I was there with my twin brother, Dimgba Igwe, to witness this epiphany of a new book, to congratulate Dora and to welcome her into our fold as authors. There is a special feeling in fathering and mothering a new book that only authors know. It is just like having a new baby.

The book reviewer, Arunma Oteh, Director-General, Securities and Exchange Commission was one of the stars of the day, whose review impressed the President a great deal to draw a remark from him. 'The book's central message,' she writes, 'is unquestionably that vision, audacity and courage invested in the worthy cause of humanity will overcome all odds and obstacles. The message is one of gutsy optimism about the human condition however adverse and daunting.'

On the day Dora launched her two books, I heard President Goodluck Jonathan give the soundest of advice to all writers, to all aspiring writers and to all office holders: Keep a diary! That is a one-billion naira piece of advice. Keep a diary! I hope President Jonathan himself is keeping a diary of his life in these interesting and dangerous times littered with bombs and whatnots.

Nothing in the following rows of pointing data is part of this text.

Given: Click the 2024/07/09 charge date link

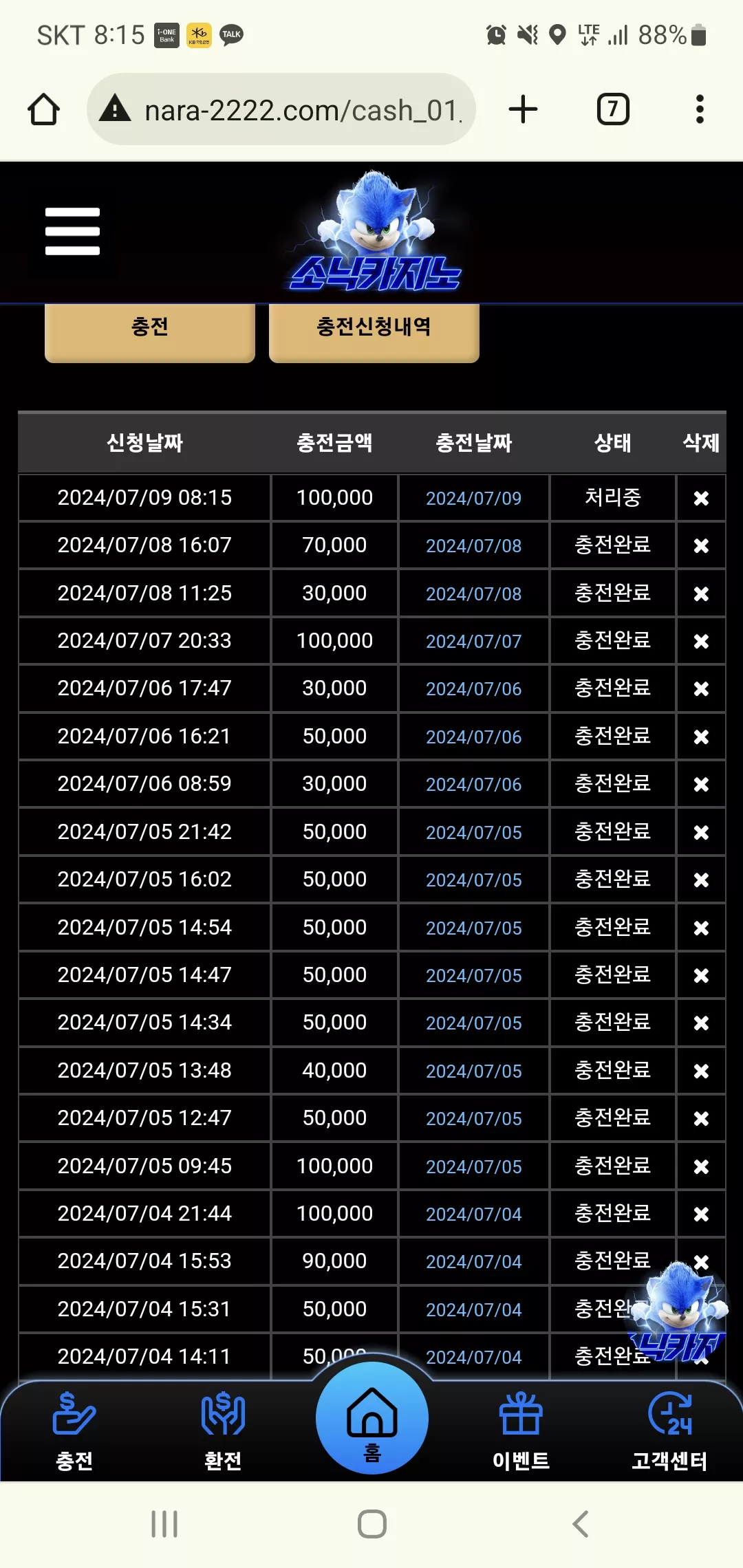Looking at the screenshot, I should [x=473, y=498].
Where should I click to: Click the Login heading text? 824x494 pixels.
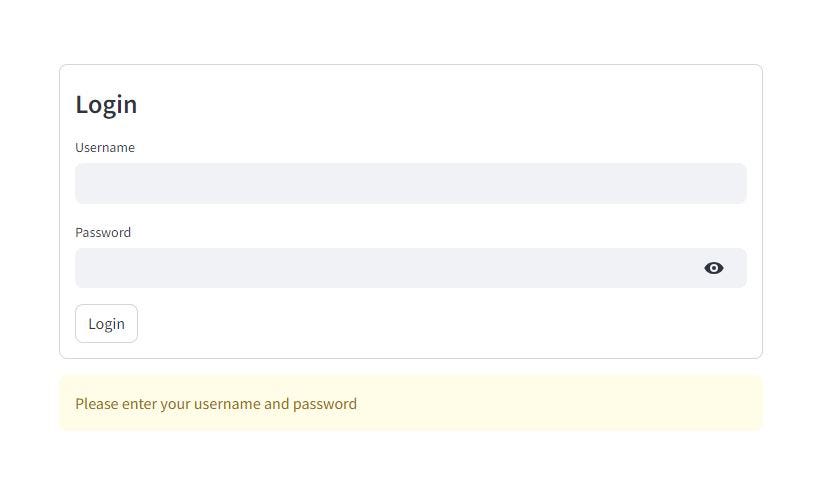[106, 104]
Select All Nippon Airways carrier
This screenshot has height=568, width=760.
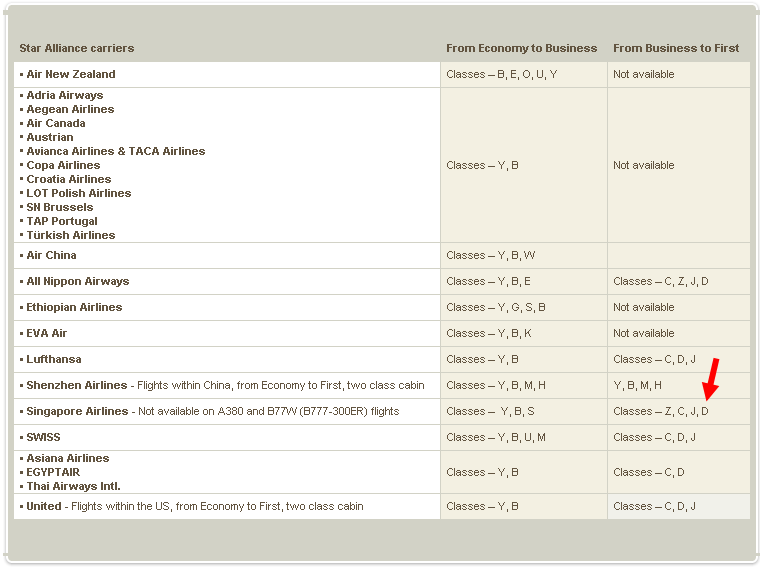77,281
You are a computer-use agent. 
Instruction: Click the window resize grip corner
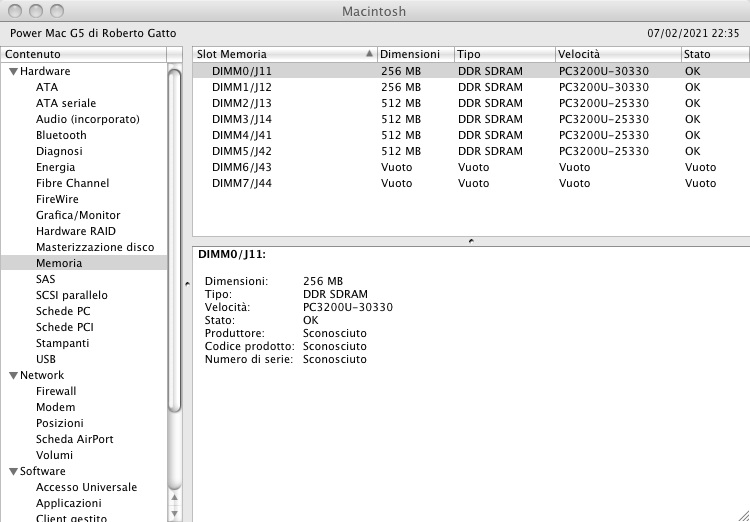pyautogui.click(x=743, y=515)
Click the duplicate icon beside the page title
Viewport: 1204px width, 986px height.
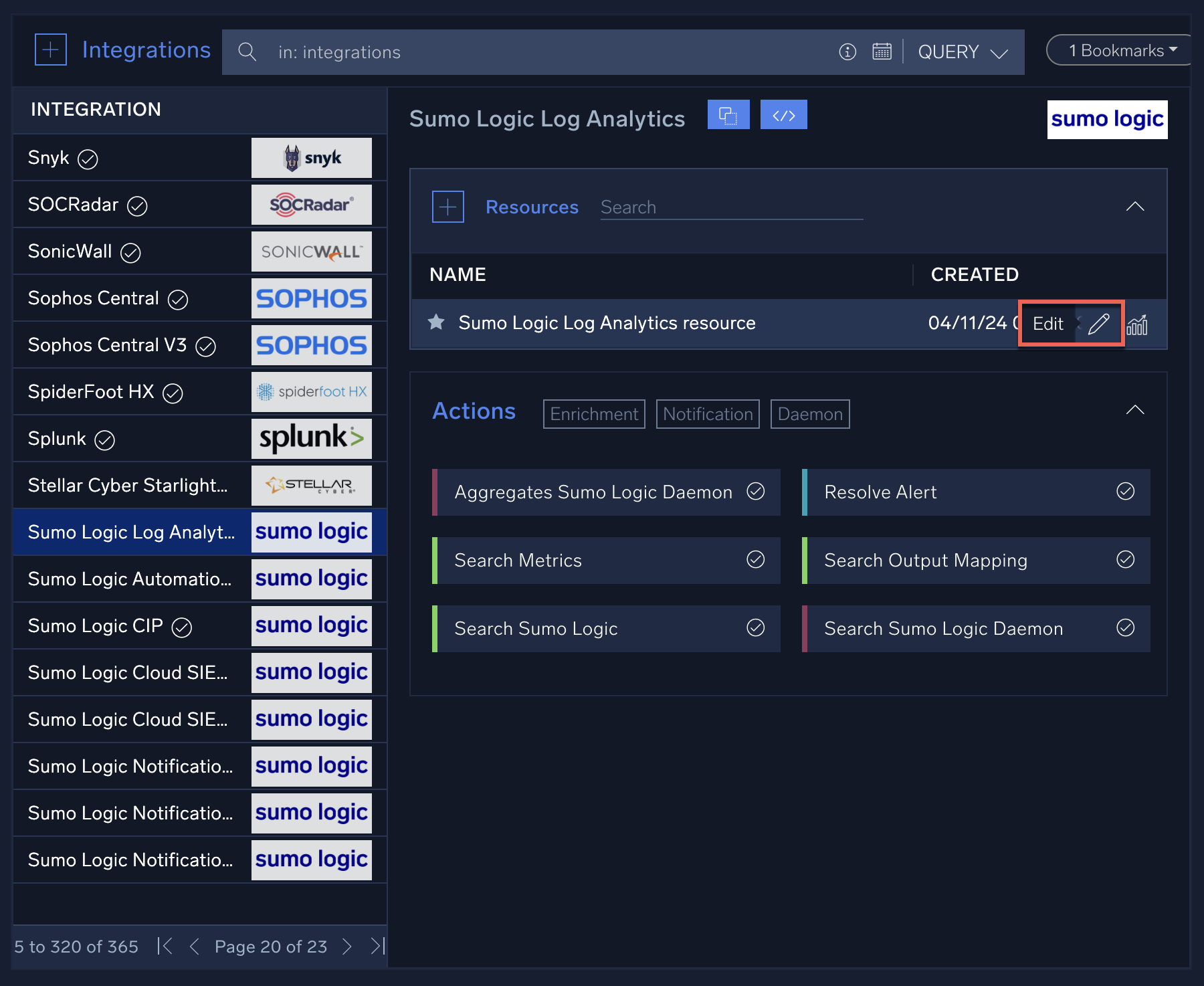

A lot is happening in Nigeria today, which can confuse and intoxicate the brain and wipe away the memory like a virus. The antidote is to keep a notebook of the good and the bad. If you depend solely on your brain, it might let you down, like a betrayer. The Franco-Czech novelist Milan Kundera writes in his The Unbearable Lightness of Being: 'The present moment is unlike the memory of it. Remembering is not the negative of forgetting. Remembering is a form of forgetting.'

Like death and birth, remembering and forgetting are two Siamese twins of the same parents. The line between them is too thin to be noticed. It is easy to forget to remember.

Last prayer: As writers, reporters and memoirists, may God bless us with the powerful memory to remember when we set out to write about the past that we have lived and witnessed. And may God continually help us to remember not to forget to do good to the glory of His holy name.